【読書記録】『AX アックス』
伊坂幸太郎『AX アックス』(角川文庫)
2020/2/21
殺し屋を引退したくなった殺し屋(妻子あり、なお恐妻家)の物語。片面的スパイファミリー。
AX(アックス)ってなに?と思ったけれど、言われてみれば斧だった。『All you need is kill』のバトルアクスのことを思い出した。
最初はなんの話?とあらすじに戻ってしまい、やっぱり分からず読み進めるしかなくなってみれば、裏では業界内で有能な殺し屋が表では妻対応マニュアルまで作る恐妻家という設定で、事あるごとに妻への対応を考える様子がなんともシュールな笑いを生む。気付けば寸暇を惜しんで読み進めてしまっていた。
平凡なサラリーマン家庭の男が、専業主婦の奥さんのご機嫌をうかがってダイニングテーブルで所在なくしている姿が目に浮かぶ、そんなほのぼのとした日常が描かれているのに、それが、殺伐とした殺し屋の非日常と違和感なく共演している。
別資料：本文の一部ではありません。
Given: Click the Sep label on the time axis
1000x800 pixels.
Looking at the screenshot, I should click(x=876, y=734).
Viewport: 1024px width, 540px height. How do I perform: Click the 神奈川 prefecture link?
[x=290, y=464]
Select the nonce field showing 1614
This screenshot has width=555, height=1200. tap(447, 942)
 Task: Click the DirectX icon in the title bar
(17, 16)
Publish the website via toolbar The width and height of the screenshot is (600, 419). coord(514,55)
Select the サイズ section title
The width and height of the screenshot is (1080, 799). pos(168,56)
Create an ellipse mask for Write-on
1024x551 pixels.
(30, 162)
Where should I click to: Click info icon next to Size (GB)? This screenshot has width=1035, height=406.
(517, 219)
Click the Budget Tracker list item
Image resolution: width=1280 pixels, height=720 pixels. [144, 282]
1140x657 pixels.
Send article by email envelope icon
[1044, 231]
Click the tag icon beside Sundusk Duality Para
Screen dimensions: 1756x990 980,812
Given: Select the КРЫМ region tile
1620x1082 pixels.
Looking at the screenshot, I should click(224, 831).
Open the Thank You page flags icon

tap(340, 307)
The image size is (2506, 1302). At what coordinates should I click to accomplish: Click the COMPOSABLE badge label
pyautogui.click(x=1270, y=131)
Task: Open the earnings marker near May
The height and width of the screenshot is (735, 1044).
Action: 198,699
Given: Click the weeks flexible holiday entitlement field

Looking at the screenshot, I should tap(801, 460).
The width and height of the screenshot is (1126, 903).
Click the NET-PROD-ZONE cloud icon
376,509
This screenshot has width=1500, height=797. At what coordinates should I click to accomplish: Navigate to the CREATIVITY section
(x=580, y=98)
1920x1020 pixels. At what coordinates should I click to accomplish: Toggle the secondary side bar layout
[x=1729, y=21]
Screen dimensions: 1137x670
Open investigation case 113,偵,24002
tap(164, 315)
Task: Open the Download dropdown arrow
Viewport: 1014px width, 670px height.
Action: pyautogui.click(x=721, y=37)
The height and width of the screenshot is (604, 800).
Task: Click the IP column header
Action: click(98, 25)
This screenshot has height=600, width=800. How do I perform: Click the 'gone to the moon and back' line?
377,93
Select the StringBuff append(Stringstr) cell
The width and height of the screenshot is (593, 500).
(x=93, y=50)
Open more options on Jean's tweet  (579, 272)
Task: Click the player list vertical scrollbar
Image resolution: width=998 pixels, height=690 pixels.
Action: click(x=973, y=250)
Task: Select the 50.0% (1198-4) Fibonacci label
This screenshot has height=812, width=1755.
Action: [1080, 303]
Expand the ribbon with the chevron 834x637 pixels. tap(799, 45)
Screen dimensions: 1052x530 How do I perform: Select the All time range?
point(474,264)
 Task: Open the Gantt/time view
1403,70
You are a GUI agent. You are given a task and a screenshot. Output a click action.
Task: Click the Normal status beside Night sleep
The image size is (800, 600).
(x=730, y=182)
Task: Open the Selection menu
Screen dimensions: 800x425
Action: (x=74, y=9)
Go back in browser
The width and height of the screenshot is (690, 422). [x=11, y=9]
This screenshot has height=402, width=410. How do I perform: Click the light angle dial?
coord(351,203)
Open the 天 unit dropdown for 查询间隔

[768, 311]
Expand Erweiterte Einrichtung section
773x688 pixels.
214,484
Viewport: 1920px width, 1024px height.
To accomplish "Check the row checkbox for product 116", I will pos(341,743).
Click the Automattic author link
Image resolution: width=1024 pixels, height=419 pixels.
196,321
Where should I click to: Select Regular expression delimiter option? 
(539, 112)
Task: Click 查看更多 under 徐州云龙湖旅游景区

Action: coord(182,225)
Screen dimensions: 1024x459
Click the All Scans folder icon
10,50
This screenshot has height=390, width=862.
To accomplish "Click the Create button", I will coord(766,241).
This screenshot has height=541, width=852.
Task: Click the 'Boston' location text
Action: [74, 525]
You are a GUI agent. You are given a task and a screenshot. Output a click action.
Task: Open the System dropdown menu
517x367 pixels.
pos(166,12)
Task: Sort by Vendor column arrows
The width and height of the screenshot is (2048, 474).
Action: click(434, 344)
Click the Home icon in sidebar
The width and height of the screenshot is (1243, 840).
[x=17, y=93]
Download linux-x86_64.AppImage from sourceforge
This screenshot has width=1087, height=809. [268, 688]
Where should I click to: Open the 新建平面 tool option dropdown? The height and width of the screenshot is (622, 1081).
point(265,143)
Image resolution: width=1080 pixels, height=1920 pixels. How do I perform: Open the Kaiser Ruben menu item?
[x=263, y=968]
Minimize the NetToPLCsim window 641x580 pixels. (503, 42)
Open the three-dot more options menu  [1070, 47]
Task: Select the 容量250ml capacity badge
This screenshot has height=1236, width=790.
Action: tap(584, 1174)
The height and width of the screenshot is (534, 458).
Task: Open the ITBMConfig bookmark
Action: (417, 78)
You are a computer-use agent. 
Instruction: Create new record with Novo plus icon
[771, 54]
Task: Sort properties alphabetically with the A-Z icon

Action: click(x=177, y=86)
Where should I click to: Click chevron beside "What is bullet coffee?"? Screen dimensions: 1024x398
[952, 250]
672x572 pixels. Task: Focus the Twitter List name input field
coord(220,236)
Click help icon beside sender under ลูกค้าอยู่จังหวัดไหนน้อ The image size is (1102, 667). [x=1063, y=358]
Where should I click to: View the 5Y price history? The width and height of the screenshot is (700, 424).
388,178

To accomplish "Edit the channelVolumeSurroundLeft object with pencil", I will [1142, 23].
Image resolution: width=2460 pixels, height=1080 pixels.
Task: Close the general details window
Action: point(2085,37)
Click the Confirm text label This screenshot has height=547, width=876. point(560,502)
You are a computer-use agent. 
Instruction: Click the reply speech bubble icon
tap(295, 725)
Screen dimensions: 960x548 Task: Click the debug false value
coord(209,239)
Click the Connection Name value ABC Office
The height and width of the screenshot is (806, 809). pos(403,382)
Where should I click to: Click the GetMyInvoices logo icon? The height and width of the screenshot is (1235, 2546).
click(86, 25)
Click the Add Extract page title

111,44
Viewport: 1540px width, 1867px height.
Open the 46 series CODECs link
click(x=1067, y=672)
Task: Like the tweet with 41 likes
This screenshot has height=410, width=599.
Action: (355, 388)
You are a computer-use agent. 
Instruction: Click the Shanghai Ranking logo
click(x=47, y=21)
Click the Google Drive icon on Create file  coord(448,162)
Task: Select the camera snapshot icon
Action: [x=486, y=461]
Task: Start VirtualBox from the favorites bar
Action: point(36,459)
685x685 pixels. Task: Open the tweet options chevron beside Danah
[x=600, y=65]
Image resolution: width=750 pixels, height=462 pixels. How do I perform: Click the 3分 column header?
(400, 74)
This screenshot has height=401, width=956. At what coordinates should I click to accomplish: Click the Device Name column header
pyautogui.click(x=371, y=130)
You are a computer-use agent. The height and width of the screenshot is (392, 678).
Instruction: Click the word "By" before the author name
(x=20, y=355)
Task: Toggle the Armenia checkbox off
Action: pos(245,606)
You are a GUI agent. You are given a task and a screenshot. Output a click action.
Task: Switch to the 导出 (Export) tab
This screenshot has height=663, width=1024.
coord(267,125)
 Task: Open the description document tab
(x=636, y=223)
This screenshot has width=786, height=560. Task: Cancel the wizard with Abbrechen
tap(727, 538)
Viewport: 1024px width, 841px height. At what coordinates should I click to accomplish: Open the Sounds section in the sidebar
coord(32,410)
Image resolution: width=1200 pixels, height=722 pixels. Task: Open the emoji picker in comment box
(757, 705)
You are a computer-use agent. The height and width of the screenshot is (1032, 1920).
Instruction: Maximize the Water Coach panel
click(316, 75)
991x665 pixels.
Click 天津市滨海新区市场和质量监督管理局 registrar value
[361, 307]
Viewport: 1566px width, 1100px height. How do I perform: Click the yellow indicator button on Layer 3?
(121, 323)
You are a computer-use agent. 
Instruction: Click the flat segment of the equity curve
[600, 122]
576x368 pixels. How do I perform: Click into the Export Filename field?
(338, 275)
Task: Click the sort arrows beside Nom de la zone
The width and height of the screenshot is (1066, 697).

“裏で殺し屋”をここまでリアルに描く作品はなかなかないのでは。
それでいて、父親としての何気ない愛情と優しさを感じる、家族の暖かい物語。ラストに胸が締めつけられない人はいないはず。
伊坂幸太郎らしい、じんわりと心温まるいい話。もう一度読むのは大変だろうけれど、とても好きになった。